→ YOUR OBJECTIVE:
Edit the listing below so that every occurrence of "Locate an element on the screen" becomes "Find an element on the screen", with all other text left as it is.

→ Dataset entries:
# # # #
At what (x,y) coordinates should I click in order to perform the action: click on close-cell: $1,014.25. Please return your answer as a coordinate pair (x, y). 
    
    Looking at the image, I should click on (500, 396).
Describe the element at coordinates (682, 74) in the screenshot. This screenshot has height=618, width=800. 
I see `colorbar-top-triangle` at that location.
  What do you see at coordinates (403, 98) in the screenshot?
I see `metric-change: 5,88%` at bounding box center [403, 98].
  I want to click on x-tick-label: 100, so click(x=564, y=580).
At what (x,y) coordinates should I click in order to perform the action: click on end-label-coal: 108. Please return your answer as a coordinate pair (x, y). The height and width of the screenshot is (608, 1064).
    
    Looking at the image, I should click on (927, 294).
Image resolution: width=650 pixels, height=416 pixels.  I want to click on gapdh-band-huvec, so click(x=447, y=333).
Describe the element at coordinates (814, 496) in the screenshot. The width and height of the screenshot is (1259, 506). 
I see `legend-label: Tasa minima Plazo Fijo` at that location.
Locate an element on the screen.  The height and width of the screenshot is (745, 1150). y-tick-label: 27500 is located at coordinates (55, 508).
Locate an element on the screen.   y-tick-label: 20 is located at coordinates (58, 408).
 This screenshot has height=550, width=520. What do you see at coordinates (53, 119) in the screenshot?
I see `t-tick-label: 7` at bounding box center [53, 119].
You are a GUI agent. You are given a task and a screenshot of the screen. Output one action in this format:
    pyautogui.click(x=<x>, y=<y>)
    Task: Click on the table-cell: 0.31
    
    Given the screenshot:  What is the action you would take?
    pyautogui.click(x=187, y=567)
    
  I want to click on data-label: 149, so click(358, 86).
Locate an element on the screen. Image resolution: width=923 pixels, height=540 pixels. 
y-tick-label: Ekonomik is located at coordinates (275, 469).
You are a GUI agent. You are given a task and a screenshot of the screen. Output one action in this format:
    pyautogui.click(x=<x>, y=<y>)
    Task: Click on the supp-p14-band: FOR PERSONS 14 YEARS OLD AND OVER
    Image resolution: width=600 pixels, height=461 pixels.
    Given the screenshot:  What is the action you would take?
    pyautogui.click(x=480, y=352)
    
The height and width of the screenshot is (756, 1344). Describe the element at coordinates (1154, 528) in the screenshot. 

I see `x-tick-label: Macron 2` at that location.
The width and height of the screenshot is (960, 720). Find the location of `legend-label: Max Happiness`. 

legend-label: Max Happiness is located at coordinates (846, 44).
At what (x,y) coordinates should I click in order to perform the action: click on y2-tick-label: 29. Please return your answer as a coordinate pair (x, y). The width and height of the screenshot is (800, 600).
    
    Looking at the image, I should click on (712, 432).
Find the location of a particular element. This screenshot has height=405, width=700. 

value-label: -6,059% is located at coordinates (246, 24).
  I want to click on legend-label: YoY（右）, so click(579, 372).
# # # #
→ TASK ANSWER:
At what (x,y) coordinates should I click in order to perform the action: click on close-cell: $1,014.25. Please return your answer as a coordinate pair (x, y). 
    
    Looking at the image, I should click on (500, 396).
Describe the element at coordinates (682, 74) in the screenshot. This screenshot has height=618, width=800. 
I see `colorbar-top-triangle` at that location.
  What do you see at coordinates (403, 98) in the screenshot?
I see `metric-change: 5,88%` at bounding box center [403, 98].
  I want to click on x-tick-label: 100, so click(x=564, y=580).
At what (x,y) coordinates should I click in order to perform the action: click on end-label-coal: 108. Please return your answer as a coordinate pair (x, y). The height and width of the screenshot is (608, 1064).
    
    Looking at the image, I should click on (927, 294).
Image resolution: width=650 pixels, height=416 pixels.  I want to click on gapdh-band-huvec, so click(x=447, y=333).
Describe the element at coordinates (814, 496) in the screenshot. The width and height of the screenshot is (1259, 506). 
I see `legend-label: Tasa minima Plazo Fijo` at that location.
Find an element on the screen.  The height and width of the screenshot is (745, 1150). y-tick-label: 27500 is located at coordinates (55, 508).
Find an element on the screen.   y-tick-label: 20 is located at coordinates (58, 408).
 This screenshot has height=550, width=520. What do you see at coordinates (53, 119) in the screenshot?
I see `t-tick-label: 7` at bounding box center [53, 119].
You are a GUI agent. You are given a task and a screenshot of the screen. Output one action in this format:
    pyautogui.click(x=<x>, y=<y>)
    Task: Click on the table-cell: 0.31
    
    Given the screenshot:  What is the action you would take?
    pyautogui.click(x=187, y=567)
    
  I want to click on data-label: 149, so click(358, 86).
Find an element on the screen. Image resolution: width=923 pixels, height=540 pixels. 
y-tick-label: Ekonomik is located at coordinates (275, 469).
You are a GUI agent. You are given a task and a screenshot of the screen. Output one action in this format:
    pyautogui.click(x=<x>, y=<y>)
    Task: Click on the supp-p14-band: FOR PERSONS 14 YEARS OLD AND OVER
    Image resolution: width=600 pixels, height=461 pixels.
    Given the screenshot:  What is the action you would take?
    pyautogui.click(x=480, y=352)
    
The height and width of the screenshot is (756, 1344). Describe the element at coordinates (1154, 528) in the screenshot. 

I see `x-tick-label: Macron 2` at that location.
The width and height of the screenshot is (960, 720). Find the location of `legend-label: Max Happiness`. 

legend-label: Max Happiness is located at coordinates (846, 44).
At what (x,y) coordinates should I click in order to perform the action: click on y2-tick-label: 29. Please return your answer as a coordinate pair (x, y). The width and height of the screenshot is (800, 600).
    
    Looking at the image, I should click on (712, 432).
Find the location of a particular element. This screenshot has height=405, width=700. 

value-label: -6,059% is located at coordinates (246, 24).
  I want to click on legend-label: YoY（右）, so click(579, 372).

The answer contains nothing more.